### [Aim of the task]
Copy every row below word for word, leaving out the pictures.

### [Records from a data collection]

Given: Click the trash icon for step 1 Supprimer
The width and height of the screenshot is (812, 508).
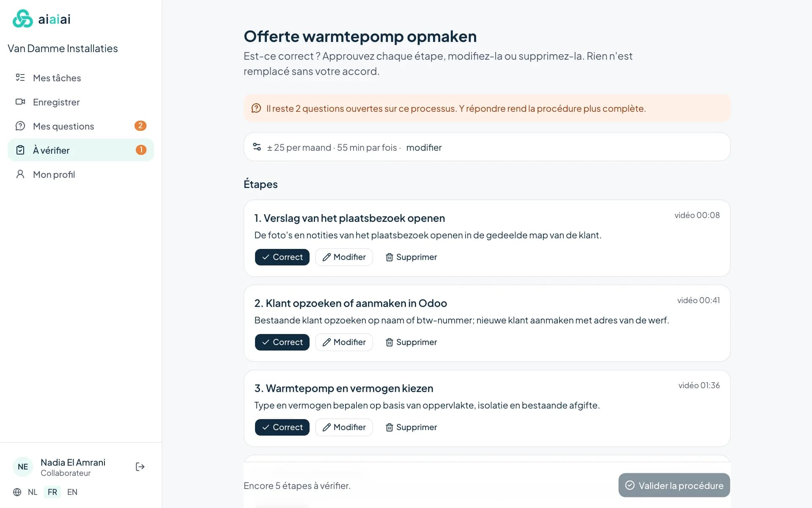Looking at the screenshot, I should click(390, 257).
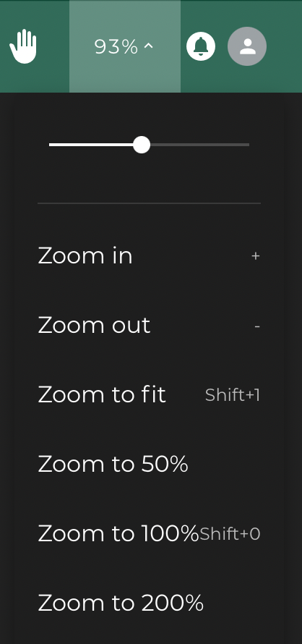Screen dimensions: 302x644
Task: Click the caret arrow beside 93%
Action: (149, 47)
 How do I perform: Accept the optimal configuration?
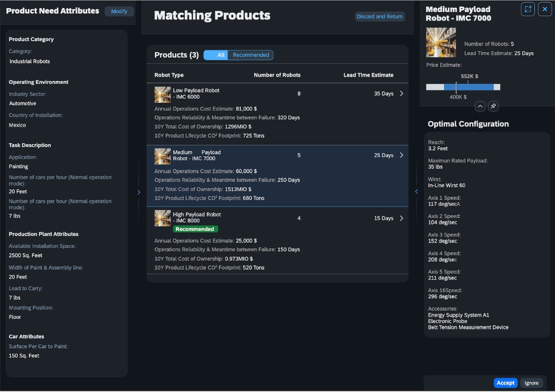(x=505, y=383)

### [Task response]
Given: Click the trash icon for step 1 Supprimer
The width and height of the screenshot is (812, 508).
Looking at the screenshot, I should click(390, 257).
Screen dimensions: 302x644
Task: Click the caret arrow beside 93%
Action: (149, 47)
 How do I perform: Accept the optimal configuration?
(x=505, y=383)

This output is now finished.